> REQUIRED ACTIONS
(1) Answer these questions from the page on Joe Wendryhoski, one answer per line:
(a) In which round of the 1961 AFL draft was he picked?
(b) In what year was he voted all-Big Ten Conference?
(c) Which team did he play for in 1961?
(2) Pick up the page on Joe Wendryhoski after its last sentence and carry it forward.

> EXTRACTED TEXT
--- START ---

Joe Wendryhoski

No. 54
- Position: Guard

Personal information
- Born: March 1, 1939 West Frankfort, Illinois
- Died: November 6, 2008 (aged 69) Twin Lakes, Wisconsin
- Listed height: 6 ft 2 in (1.88 m)
- Listed weight: 245 lb (111 kg)

Career information
- High school: West Frankfort (IL)
- College: Illinois
- AFL draft: 1961: 13th round, 102nd overall pick

Career history
- BC Lions (1961); Los Angeles Rams (1964–1966); New Orleans Saints (1967–1968);
- Stats at Pro Football Reference

= Joe Wendryhoski =

American football player (1939–2008)

Joseph Stanley Wendryhoski (March 1, 1939 – November 6, 2008) was an American professional football player who was a guard for five seasons in the National Football League (NFL).

==Early life==
Wendryhoski was born on March 1, 1939, in West Frankfort, Illinois, where he attended Frankfort Community High School.

He played college football at the University of Illinois from 1958 to 1961 and was voted all-Big Ten Conference in 1960.

--- END ---

> INFORMATION PROVIDED
--- START ---

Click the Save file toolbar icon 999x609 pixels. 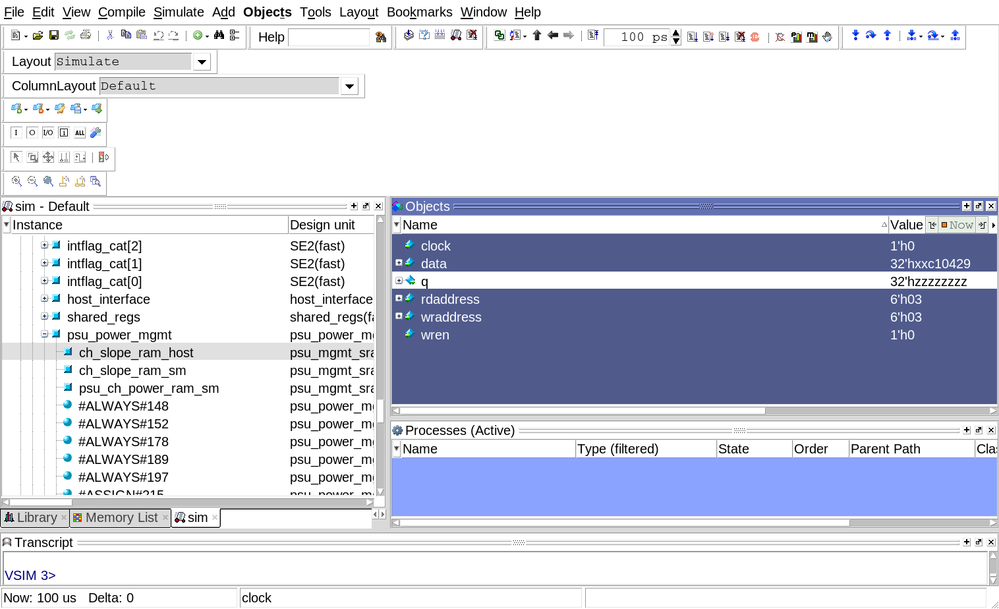[x=54, y=36]
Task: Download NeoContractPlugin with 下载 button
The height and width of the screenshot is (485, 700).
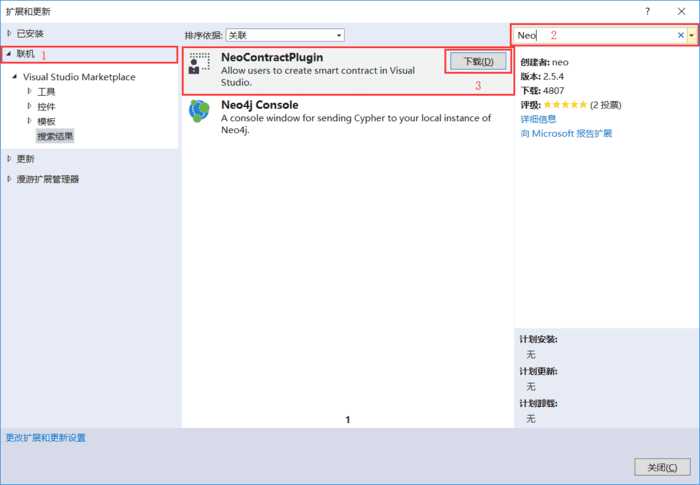Action: tap(478, 61)
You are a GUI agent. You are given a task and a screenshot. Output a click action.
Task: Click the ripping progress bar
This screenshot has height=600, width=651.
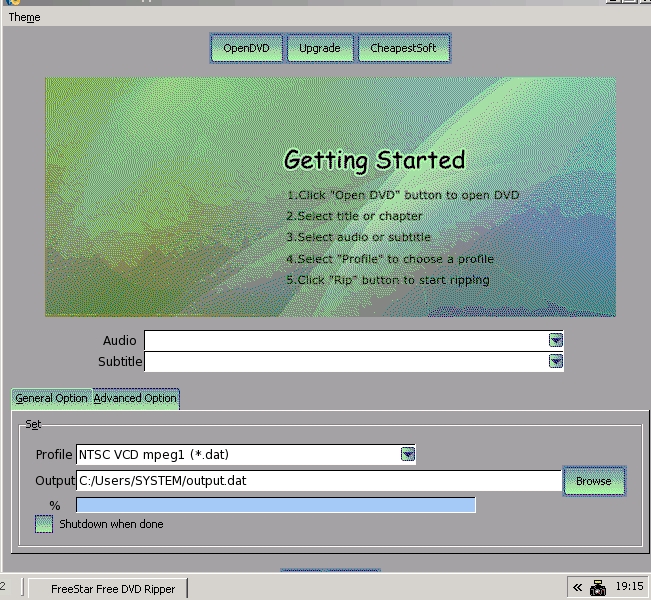[x=275, y=505]
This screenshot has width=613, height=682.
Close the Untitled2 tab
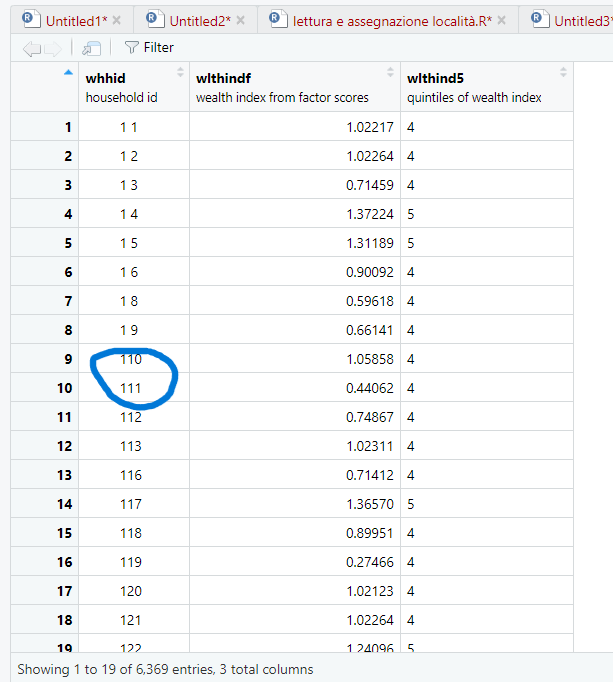[x=240, y=21]
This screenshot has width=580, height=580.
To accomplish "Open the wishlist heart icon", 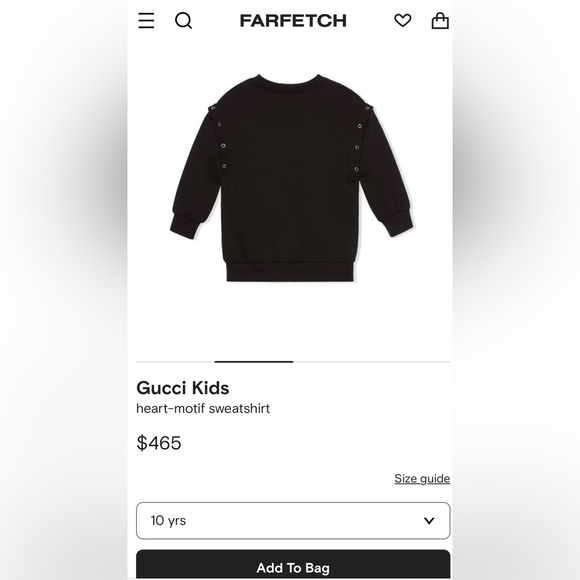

--- END ---

> ANSWERS FOR EACH ITEM
(1)
(a) The 13th round (102nd overall pick)
(b) 1960
(c) The BC Lions

(2)
==Professional career==
At 6 ft, 2-inches tall and 245 pounds, Wendryhoski played center and offensive guard professionally. He was selected in the 1961 AFL draft by the New York Titans, but did not sign with the club; instead Wendryhoski played for the BC Lions of the Canadian Football League (CFL) that season.

A member of the Reserve Officer Training Corps (ROTC) during his collegiate years, Wendryhoski was selected for a two year stint in the US Army in the fall of 1961, becoming the first Lions player lost to the American armed services.

After signing with the Chicago Bears ahead of the 1964 NFL season, Wendryhoski was part of the 3-for-1 trade with the Los Angeles Rams which brought veteran halfback Jon Arnett to Chicago. Wendryhoski would play three seasons (1964–66) for the Rams, appearing in a total of 31 games for the team.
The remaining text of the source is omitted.